### INSTRUCTIONS TO FOLLOW
Convert all the rows below into a two-column Markdown table with the headers No. and Line. Give each nonblank line its sequence number and omit blank lines.

────

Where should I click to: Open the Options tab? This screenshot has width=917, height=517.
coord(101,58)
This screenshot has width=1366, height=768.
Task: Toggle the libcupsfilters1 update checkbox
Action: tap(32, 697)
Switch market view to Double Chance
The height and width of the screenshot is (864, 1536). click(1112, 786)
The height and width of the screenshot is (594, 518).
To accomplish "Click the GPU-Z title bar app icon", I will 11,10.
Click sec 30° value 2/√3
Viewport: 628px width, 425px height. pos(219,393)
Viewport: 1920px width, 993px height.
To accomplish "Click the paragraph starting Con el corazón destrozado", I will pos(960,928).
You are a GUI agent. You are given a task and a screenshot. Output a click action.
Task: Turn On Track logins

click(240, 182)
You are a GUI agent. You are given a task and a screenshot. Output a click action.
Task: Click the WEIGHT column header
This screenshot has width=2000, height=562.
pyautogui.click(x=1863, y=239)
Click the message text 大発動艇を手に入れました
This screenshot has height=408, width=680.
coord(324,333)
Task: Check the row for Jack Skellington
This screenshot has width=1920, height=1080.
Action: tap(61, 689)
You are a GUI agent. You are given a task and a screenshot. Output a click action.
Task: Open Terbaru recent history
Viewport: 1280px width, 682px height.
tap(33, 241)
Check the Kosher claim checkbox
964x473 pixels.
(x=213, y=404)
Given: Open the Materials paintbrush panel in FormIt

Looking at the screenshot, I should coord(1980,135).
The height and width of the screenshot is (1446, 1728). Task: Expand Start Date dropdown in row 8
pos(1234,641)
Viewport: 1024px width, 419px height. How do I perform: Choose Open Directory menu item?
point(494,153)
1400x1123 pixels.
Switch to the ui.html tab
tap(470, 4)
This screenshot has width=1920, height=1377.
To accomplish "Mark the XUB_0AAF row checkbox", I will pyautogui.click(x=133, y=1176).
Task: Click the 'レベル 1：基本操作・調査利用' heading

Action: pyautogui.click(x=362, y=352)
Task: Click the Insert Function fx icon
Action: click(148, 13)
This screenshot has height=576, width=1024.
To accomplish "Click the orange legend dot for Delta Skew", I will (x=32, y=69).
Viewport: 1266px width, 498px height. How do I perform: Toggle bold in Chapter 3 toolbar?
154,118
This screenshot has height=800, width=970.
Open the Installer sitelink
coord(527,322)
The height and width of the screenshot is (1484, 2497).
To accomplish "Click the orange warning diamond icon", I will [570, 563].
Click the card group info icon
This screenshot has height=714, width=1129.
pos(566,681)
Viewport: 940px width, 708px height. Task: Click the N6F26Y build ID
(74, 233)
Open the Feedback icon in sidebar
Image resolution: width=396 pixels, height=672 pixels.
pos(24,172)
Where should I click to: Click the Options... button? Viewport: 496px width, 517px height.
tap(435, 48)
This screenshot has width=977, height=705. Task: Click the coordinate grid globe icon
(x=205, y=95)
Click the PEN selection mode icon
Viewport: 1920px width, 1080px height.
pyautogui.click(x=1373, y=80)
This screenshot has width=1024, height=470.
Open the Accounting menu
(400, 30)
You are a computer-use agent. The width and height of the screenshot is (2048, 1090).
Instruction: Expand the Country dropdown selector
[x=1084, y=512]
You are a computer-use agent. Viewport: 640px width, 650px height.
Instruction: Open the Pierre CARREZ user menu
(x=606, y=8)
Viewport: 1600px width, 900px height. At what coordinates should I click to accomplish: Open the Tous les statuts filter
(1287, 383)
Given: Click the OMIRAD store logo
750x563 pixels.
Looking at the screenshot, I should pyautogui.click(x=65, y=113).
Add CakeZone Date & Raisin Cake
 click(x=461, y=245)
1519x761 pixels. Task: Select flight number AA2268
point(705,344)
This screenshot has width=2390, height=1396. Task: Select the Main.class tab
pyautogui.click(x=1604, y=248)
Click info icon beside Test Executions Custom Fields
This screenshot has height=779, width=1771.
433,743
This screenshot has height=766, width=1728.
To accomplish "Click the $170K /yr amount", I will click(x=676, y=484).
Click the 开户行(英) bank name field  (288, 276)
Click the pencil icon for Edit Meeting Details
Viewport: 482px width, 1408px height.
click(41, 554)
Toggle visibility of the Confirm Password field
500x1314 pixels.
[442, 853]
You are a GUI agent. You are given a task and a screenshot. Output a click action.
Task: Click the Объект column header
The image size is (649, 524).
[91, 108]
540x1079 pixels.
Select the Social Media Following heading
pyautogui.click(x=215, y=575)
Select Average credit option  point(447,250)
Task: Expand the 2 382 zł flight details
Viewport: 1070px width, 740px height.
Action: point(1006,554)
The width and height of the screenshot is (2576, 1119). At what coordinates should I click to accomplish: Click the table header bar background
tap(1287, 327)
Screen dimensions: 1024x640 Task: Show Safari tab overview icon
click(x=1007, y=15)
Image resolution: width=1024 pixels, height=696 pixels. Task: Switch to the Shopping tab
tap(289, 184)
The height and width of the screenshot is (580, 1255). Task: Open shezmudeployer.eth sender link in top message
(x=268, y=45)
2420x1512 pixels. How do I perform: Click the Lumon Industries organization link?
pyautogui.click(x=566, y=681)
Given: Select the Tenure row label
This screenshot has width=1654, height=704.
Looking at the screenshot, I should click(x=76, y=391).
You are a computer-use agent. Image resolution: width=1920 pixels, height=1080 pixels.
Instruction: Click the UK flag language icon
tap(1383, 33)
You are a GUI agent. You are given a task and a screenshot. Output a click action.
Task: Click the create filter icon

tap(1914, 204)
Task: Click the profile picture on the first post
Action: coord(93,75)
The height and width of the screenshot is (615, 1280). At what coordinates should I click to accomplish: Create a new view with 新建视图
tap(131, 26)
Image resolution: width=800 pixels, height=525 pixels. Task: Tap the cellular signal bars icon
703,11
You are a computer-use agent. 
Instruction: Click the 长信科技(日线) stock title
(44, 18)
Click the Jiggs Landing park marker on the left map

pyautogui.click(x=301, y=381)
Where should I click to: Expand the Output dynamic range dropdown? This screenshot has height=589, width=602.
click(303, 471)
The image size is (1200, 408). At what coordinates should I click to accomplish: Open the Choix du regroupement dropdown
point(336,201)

────

### ANSWER BELOW
| No. | Line |
|---|---|
| 1 | Where should I click to: Open the Options tab? This screenshot has width=917, height=517. |
| 2 | coord(101,58) |
| 3 | This screenshot has width=1366, height=768. |
| 4 | Task: Toggle the libcupsfilters1 update checkbox |
| 5 | Action: tap(32, 697) |
| 6 | Switch market view to Double Chance |
| 7 | The height and width of the screenshot is (864, 1536). click(1112, 786) |
| 8 | The height and width of the screenshot is (594, 518). |
| 9 | To accomplish "Click the GPU-Z title bar app icon", I will 11,10. |
| 10 | Click sec 30° value 2/√3 |
| 11 | Viewport: 628px width, 425px height. pos(219,393) |
| 12 | Viewport: 1920px width, 993px height. |
| 13 | To accomplish "Click the paragraph starting Con el corazón destrozado", I will pos(960,928). |
| 14 | You are a GUI agent. You are given a task and a screenshot. Output a click action. |
| 15 | Task: Turn On Track logins |
| 16 | click(240, 182) |
| 17 | You are a GUI agent. You are given a task and a screenshot. Output a click action. |
| 18 | Task: Click the WEIGHT column header |
| 19 | This screenshot has width=2000, height=562. |
| 20 | pyautogui.click(x=1863, y=239) |
| 21 | Click the message text 大発動艇を手に入れました |
| 22 | This screenshot has height=408, width=680. |
| 23 | coord(324,333) |
| 24 | Task: Check the row for Jack Skellington |
| 25 | This screenshot has width=1920, height=1080. |
| 26 | Action: tap(61, 689) |
| 27 | You are a GUI agent. You are given a task and a screenshot. Output a click action. |
| 28 | Task: Open Terbaru recent history |
| 29 | Viewport: 1280px width, 682px height. |
| 30 | tap(33, 241) |
| 31 | Check the Kosher claim checkbox |
| 32 | 964x473 pixels. |
| 33 | (x=213, y=404) |
| 34 | Given: Open the Materials paintbrush panel in FormIt |
| 35 | Looking at the screenshot, I should coord(1980,135). |
| 36 | The height and width of the screenshot is (1446, 1728). Task: Expand Start Date dropdown in row 8 |
| 37 | pos(1234,641) |
| 38 | Viewport: 1024px width, 419px height. How do I perform: Choose Open Directory menu item? |
| 39 | point(494,153) |
| 40 | 1400x1123 pixels. |
| 41 | Switch to the ui.html tab |
| 42 | tap(470, 4) |
| 43 | This screenshot has width=1920, height=1377. |
| 44 | To accomplish "Mark the XUB_0AAF row checkbox", I will pyautogui.click(x=133, y=1176). |
| 45 | Task: Click the 'レベル 1：基本操作・調査利用' heading |
| 46 | Action: pyautogui.click(x=362, y=352) |
| 47 | Task: Click the Insert Function fx icon |
| 48 | Action: click(148, 13) |
| 49 | This screenshot has height=576, width=1024. |
| 50 | To accomplish "Click the orange legend dot for Delta Skew", I will (x=32, y=69). |
| 51 | Viewport: 1266px width, 498px height. How do I perform: Toggle bold in Chapter 3 toolbar? |
| 52 | 154,118 |
| 53 | This screenshot has height=800, width=970. |
| 54 | Open the Installer sitelink |
| 55 | coord(527,322) |
| 56 | The height and width of the screenshot is (1484, 2497). |
| 57 | To accomplish "Click the orange warning diamond icon", I will [570, 563]. |
| 58 | Click the card group info icon |
| 59 | This screenshot has height=714, width=1129. |
| 60 | pos(566,681) |
| 61 | Viewport: 940px width, 708px height. Task: Click the N6F26Y build ID |
| 62 | (74, 233) |
| 63 | Open the Feedback icon in sidebar |
| 64 | Image resolution: width=396 pixels, height=672 pixels. |
| 65 | pos(24,172) |
| 66 | Where should I click to: Click the Options... button? Viewport: 496px width, 517px height. |
| 67 | tap(435, 48) |
| 68 | This screenshot has width=977, height=705. Task: Click the coordinate grid globe icon |
| 69 | (x=205, y=95) |
| 70 | Click the PEN selection mode icon |
| 71 | Viewport: 1920px width, 1080px height. |
| 72 | pyautogui.click(x=1373, y=80) |
| 73 | This screenshot has width=1024, height=470. |
| 74 | Open the Accounting menu |
| 75 | (400, 30) |
| 76 | You are a computer-use agent. The width and height of the screenshot is (2048, 1090). |
| 77 | Instruction: Expand the Country dropdown selector |
| 78 | [x=1084, y=512] |
| 79 | You are a computer-use agent. Viewport: 640px width, 650px height. |
| 80 | Instruction: Open the Pierre CARREZ user menu |
| 81 | (x=606, y=8) |
| 82 | Viewport: 1600px width, 900px height. At what coordinates should I click to accomplish: Open the Tous les statuts filter |
| 83 | (1287, 383) |
| 84 | Given: Click the OMIRAD store logo |
| 85 | 750x563 pixels. |
| 86 | Looking at the screenshot, I should pyautogui.click(x=65, y=113). |
| 87 | Add CakeZone Date & Raisin Cake |
| 88 |  click(x=461, y=245) |
| 89 | 1519x761 pixels. Task: Select flight number AA2268 |
| 90 | point(705,344) |
| 91 | This screenshot has width=2390, height=1396. Task: Select the Main.class tab |
| 92 | pyautogui.click(x=1604, y=248) |
| 93 | Click info icon beside Test Executions Custom Fields |
| 94 | This screenshot has height=779, width=1771. |
| 95 | 433,743 |
| 96 | This screenshot has height=766, width=1728. |
| 97 | To accomplish "Click the $170K /yr amount", I will click(x=676, y=484). |
| 98 | Click the 开户行(英) bank name field  (288, 276) |
| 99 | Click the pencil icon for Edit Meeting Details |
| 100 | Viewport: 482px width, 1408px height. |
| 101 | click(41, 554) |
| 102 | Toggle visibility of the Confirm Password field |
| 103 | 500x1314 pixels. |
| 104 | [442, 853] |
| 105 | You are a GUI agent. You are given a task and a screenshot. Output a click action. |
| 106 | Task: Click the Объект column header |
| 107 | The image size is (649, 524). |
| 108 | [91, 108] |
| 109 | 540x1079 pixels. |
| 110 | Select the Social Media Following heading |
| 111 | pyautogui.click(x=215, y=575) |
| 112 | Select Average credit option  point(447,250) |
| 113 | Task: Expand the 2 382 zł flight details |
| 114 | Viewport: 1070px width, 740px height. |
| 115 | Action: point(1006,554) |
| 116 | The width and height of the screenshot is (2576, 1119). At what coordinates should I click to accomplish: Click the table header bar background |
| 117 | tap(1287, 327) |
| 118 | Screen dimensions: 1024x640 Task: Show Safari tab overview icon |
| 119 | click(x=1007, y=15) |
| 120 | Image resolution: width=1024 pixels, height=696 pixels. Task: Switch to the Shopping tab |
| 121 | tap(289, 184) |
| 122 | The height and width of the screenshot is (580, 1255). Task: Open shezmudeployer.eth sender link in top message |
| 123 | (x=268, y=45) |
| 124 | 2420x1512 pixels. How do I perform: Click the Lumon Industries organization link? |
| 125 | pyautogui.click(x=566, y=681) |
| 126 | Given: Select the Tenure row label |
| 127 | This screenshot has width=1654, height=704. |
| 128 | Looking at the screenshot, I should click(x=76, y=391). |
| 129 | You are a computer-use agent. Image resolution: width=1920 pixels, height=1080 pixels. |
| 130 | Instruction: Click the UK flag language icon |
| 131 | tap(1383, 33) |
| 132 | You are a GUI agent. You are given a task and a screenshot. Output a click action. |
| 133 | Task: Click the create filter icon |
| 134 | tap(1914, 204) |
| 135 | Task: Click the profile picture on the first post |
| 136 | Action: coord(93,75) |
| 137 | The height and width of the screenshot is (615, 1280). At what coordinates should I click to accomplish: Create a new view with 新建视图 |
| 138 | tap(131, 26) |
| 139 | Image resolution: width=800 pixels, height=525 pixels. Task: Tap the cellular signal bars icon |
| 140 | 703,11 |
| 141 | You are a computer-use agent.  |
| 142 | Instruction: Click the 长信科技(日线) stock title |
| 143 | (44, 18) |
| 144 | Click the Jiggs Landing park marker on the left map |
| 145 | pyautogui.click(x=301, y=381) |
| 146 | Where should I click to: Expand the Output dynamic range dropdown? This screenshot has height=589, width=602. |
| 147 | click(303, 471) |
| 148 | The image size is (1200, 408). At what coordinates should I click to accomplish: Open the Choix du regroupement dropdown |
| 149 | point(336,201) |